The best defensive tacticians have countered by becoming more complex. That means more tendency breakers, more coverage disguises, and more exotic pressures—anything to make the quarterback and opposing offensive coordinator think twice about what they’re seeing. Some version of that battle has been going on throughout the history of the sport, but it’s ramped up in recent years, which has made finding coaches who understand both sides of the X’s and O’s battle a lot harder. Maybe that’s why it feels like there’s a shortage of quality offensive coordinators in the NFL right now, but these things tend to work in cycles: Offenses get out ahead of defenses, counters are found, and roles are reversed. A few years ago, it felt like you couldn’t find a good defensive coordinator anywhere; now, there are a bunch of them.
The rapid increase in defensive complexity has made life miserable for NFL offenses in 2023. But McCoy predicts a turnaround will come in the second half as offenses gain more information about defenses—which should in turn lead to improved play-calling. “[Offensive] coaches have a playbook now,” he said. “They have a tendency chart of all the things that defenses are doing.
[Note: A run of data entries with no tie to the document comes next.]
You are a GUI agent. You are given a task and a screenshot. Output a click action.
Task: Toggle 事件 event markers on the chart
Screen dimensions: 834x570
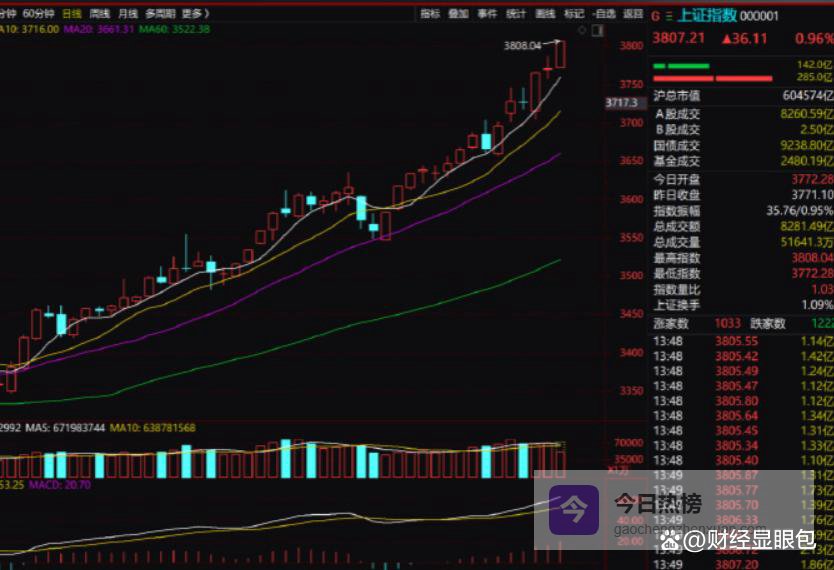[x=487, y=14]
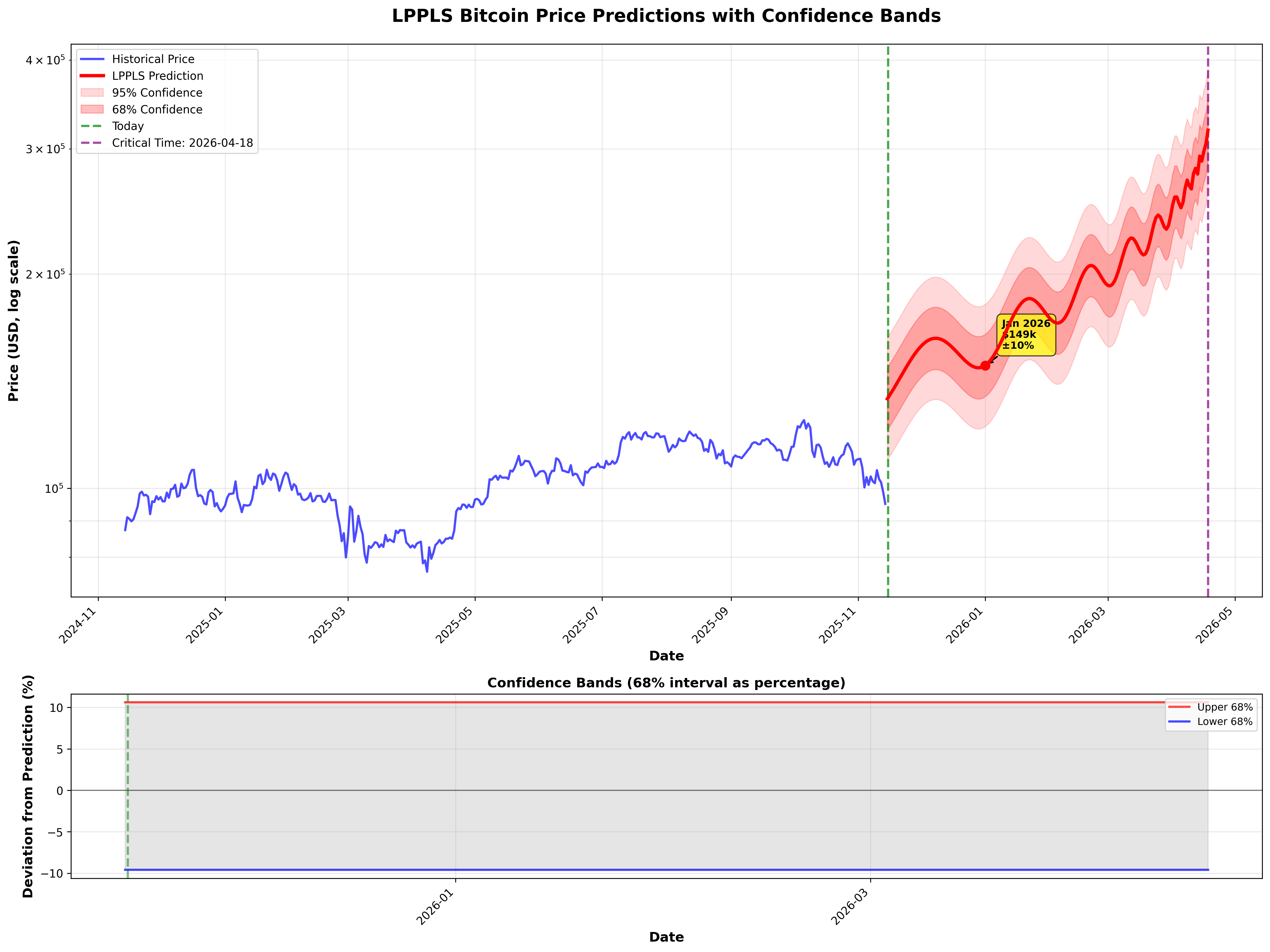Screen dimensions: 1270x952
Task: Click the chart title LPPLS Bitcoin Price Predictions
Action: coord(666,16)
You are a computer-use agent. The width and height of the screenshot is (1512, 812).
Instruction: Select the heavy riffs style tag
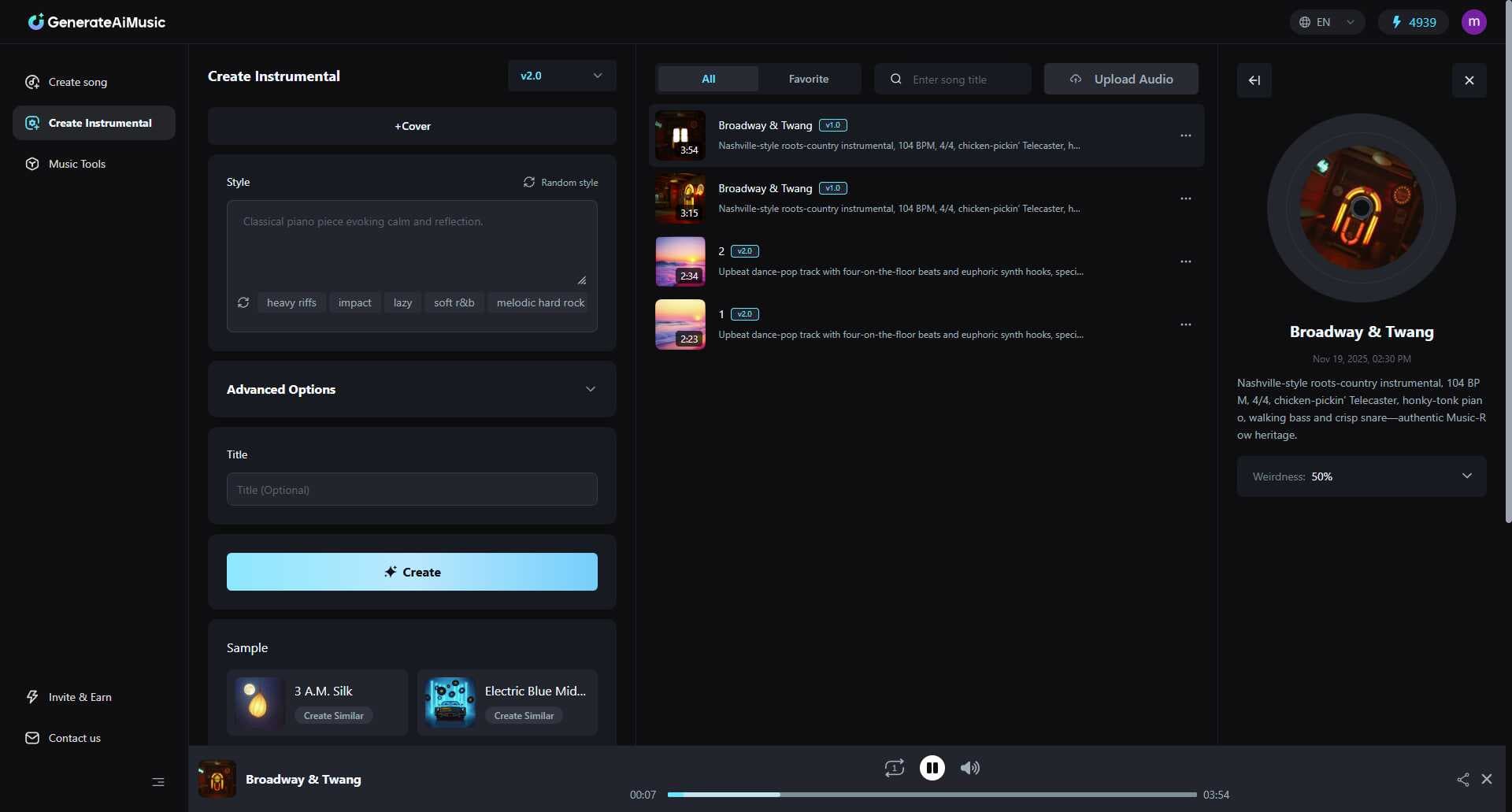[x=291, y=302]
And unless those defenses start breaking tendencies, you’re gonna see offenses start lighting up.”
If that is the case, that improvement will have been sparked by what offensive coordinators are doing from Monday to Saturday—on the practice field and in the meeting rooms, far away from the public eye. That’s 90 percent of the job—the parts that “no one really gives a shit” about, according to Monken.
Accepting an offensive coordinator job is accepting the frustrating reality that much of your work will never be fully appreciated. “Ultimately, it’s what you show on Sunday that matters,” Monken said. “That’s what we’re paid to do.” But even if you’re putting up results on game day, it may not be enough to secure your job. Just ask Dorsey.